WHAT YOU WILL DO: Retype the following data exactly, but leave its pictures out.

(ENTRIES SHOWN Opens)

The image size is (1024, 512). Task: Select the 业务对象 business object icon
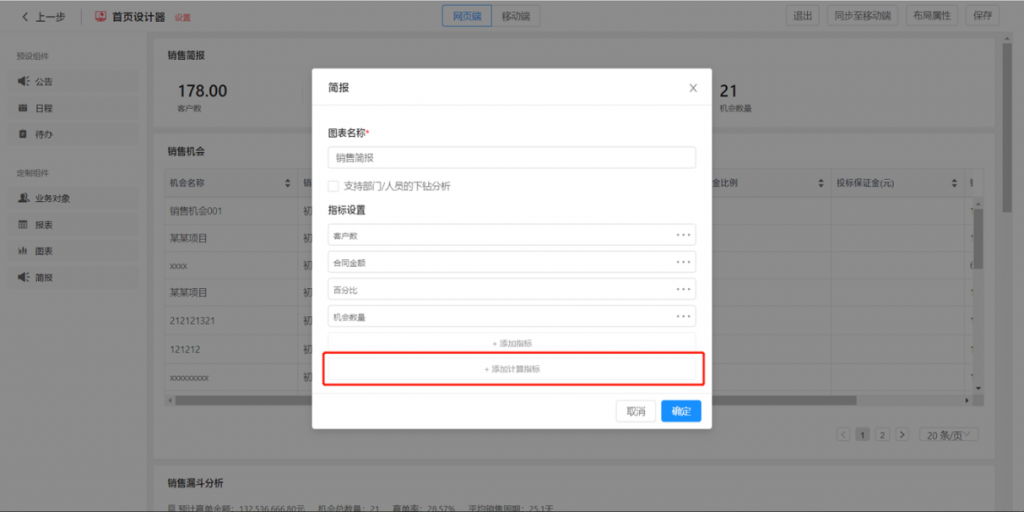click(x=23, y=198)
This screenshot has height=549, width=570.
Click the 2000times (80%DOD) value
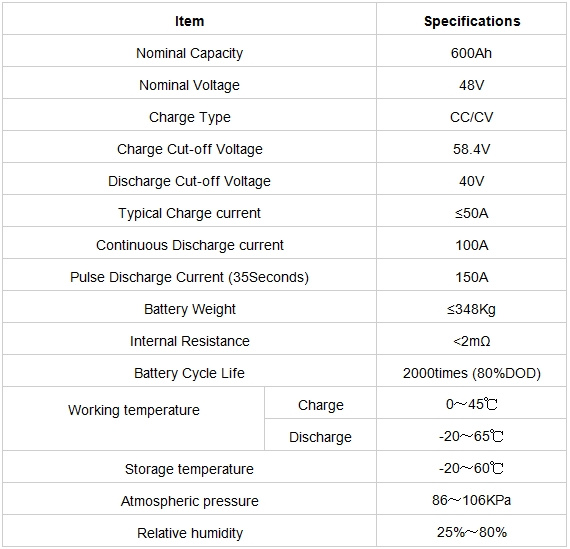tap(472, 373)
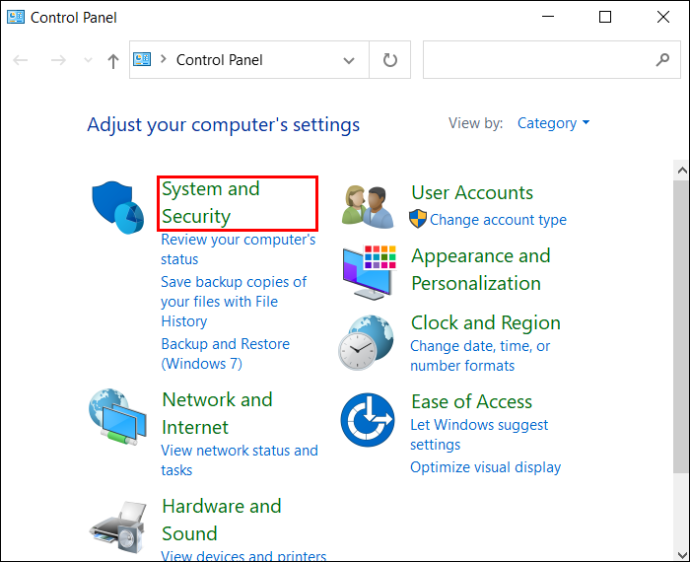Viewport: 690px width, 562px height.
Task: Open View network status and tasks
Action: point(239,460)
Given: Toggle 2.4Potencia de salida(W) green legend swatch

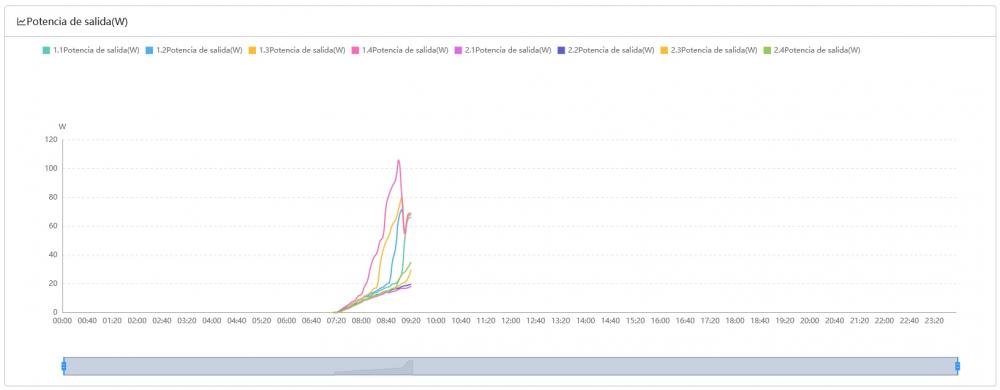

(ENTRIES SHOWN Closes)

SOLUTION BELOW:
The image size is (1024, 512). Task: Select the 业务对象 business object icon
click(x=23, y=198)
This screenshot has height=549, width=570.
Click the 2000times (80%DOD) value
tap(472, 373)
Viewport: 690px width, 562px height.
Task: Open View network status and tasks
Action: point(239,460)
Given: Toggle 2.4Potencia de salida(W) green legend swatch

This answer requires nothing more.